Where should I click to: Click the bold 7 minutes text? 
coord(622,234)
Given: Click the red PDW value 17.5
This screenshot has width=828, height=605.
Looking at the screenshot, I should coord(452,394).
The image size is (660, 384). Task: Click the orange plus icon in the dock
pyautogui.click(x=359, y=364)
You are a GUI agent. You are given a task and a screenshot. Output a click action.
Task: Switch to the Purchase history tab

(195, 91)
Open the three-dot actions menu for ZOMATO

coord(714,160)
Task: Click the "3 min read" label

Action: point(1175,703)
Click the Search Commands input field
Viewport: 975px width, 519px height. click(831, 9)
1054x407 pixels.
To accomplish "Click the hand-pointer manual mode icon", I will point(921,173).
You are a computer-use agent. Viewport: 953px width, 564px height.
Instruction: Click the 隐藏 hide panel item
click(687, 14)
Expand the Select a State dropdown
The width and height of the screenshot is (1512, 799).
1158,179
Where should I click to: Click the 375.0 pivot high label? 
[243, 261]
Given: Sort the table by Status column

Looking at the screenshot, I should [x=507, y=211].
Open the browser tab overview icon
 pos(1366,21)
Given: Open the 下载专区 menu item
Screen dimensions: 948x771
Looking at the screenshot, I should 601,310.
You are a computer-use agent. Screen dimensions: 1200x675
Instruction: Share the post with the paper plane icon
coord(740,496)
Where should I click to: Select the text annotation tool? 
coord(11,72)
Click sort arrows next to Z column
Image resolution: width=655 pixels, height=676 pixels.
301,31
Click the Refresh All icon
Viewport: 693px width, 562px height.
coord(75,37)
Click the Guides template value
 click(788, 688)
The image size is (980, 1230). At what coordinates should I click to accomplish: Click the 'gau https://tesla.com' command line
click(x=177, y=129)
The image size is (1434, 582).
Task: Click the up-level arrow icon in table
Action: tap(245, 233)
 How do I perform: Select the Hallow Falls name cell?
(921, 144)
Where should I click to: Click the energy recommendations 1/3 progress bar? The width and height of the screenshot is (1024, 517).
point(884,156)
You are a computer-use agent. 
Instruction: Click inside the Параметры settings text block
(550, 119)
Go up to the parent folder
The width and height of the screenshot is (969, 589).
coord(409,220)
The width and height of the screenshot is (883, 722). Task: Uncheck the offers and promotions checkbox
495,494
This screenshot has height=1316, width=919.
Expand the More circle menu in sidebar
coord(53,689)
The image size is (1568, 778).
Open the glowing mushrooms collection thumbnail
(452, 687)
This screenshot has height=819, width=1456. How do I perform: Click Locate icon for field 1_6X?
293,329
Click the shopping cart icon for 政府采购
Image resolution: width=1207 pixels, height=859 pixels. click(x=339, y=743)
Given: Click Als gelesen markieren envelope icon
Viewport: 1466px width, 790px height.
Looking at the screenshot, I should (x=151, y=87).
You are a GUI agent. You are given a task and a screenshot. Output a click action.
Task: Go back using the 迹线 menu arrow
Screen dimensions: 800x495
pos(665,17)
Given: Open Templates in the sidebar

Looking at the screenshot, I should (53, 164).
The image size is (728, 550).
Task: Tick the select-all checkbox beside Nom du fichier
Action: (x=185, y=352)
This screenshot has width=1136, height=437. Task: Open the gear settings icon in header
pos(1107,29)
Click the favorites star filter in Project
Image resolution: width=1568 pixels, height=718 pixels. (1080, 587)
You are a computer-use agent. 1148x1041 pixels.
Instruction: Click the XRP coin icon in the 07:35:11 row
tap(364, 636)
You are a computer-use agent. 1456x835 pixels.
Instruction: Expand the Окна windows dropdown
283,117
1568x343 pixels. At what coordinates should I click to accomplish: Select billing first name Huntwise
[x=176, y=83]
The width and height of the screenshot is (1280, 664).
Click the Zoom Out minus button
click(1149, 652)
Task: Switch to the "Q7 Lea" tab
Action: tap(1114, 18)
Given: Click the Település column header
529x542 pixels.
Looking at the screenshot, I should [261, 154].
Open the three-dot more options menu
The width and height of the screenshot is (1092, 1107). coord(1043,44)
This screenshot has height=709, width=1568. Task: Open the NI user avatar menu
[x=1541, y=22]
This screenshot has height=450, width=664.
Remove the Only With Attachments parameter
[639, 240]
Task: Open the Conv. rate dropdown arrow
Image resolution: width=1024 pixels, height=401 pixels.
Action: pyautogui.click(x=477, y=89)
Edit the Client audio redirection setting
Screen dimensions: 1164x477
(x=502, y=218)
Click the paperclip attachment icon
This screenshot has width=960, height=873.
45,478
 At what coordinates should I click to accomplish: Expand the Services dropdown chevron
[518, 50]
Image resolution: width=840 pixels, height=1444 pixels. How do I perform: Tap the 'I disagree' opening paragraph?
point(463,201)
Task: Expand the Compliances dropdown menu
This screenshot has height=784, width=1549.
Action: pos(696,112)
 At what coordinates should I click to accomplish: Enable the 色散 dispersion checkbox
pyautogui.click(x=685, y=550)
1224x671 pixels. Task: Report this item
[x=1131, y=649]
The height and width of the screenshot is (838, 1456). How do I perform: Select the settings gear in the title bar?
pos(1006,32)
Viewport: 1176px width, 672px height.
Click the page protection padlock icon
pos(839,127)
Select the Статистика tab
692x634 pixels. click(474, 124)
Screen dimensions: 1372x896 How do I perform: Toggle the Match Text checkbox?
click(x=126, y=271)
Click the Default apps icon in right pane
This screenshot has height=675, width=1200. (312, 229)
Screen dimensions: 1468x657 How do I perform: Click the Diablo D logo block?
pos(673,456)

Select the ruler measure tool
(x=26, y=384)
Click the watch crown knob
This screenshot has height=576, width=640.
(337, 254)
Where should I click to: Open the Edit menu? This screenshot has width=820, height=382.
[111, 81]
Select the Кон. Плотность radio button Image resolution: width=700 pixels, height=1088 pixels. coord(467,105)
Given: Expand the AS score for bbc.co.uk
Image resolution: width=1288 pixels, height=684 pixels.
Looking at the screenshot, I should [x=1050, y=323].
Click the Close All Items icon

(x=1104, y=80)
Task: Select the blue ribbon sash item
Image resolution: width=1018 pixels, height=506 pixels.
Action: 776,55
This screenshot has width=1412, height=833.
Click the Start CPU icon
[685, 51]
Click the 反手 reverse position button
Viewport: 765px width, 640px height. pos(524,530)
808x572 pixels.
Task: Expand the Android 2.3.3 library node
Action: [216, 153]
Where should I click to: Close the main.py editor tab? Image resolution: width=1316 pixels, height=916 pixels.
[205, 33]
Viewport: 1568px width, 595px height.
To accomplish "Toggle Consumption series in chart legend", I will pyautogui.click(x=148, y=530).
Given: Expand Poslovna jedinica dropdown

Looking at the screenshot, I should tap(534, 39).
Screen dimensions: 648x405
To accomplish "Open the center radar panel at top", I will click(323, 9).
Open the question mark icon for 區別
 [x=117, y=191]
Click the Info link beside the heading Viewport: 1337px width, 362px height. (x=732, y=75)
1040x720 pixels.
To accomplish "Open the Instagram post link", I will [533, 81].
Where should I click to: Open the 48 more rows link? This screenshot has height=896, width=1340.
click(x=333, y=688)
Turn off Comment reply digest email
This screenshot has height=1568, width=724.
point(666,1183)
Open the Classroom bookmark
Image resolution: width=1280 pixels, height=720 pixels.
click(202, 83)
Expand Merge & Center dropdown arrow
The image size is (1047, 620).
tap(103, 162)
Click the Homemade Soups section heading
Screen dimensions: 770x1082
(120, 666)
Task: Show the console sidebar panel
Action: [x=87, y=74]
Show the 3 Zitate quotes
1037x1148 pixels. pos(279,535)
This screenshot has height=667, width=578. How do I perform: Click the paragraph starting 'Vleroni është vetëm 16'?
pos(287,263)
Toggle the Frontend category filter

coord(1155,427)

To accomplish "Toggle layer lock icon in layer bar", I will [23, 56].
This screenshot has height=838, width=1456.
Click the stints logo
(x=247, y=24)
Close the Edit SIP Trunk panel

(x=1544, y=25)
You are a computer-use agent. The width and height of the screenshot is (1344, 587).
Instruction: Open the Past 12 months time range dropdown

■ ■ ■ ■ ■ ■ ■

## TASK INSTRUCTIONS
The lines above from the one with "Click the watch crown knob" through the one with "Select the Кон." are to be duplicated exactly, ends included, with nothing added.

## ANSWER TO THIS EXERCISE
Click the watch crown knob
This screenshot has height=576, width=640.
(337, 254)
Where should I click to: Open the Edit menu? This screenshot has width=820, height=382.
[111, 81]
Select the Кон. Плотность radio button Image resolution: width=700 pixels, height=1088 pixels. coord(467,105)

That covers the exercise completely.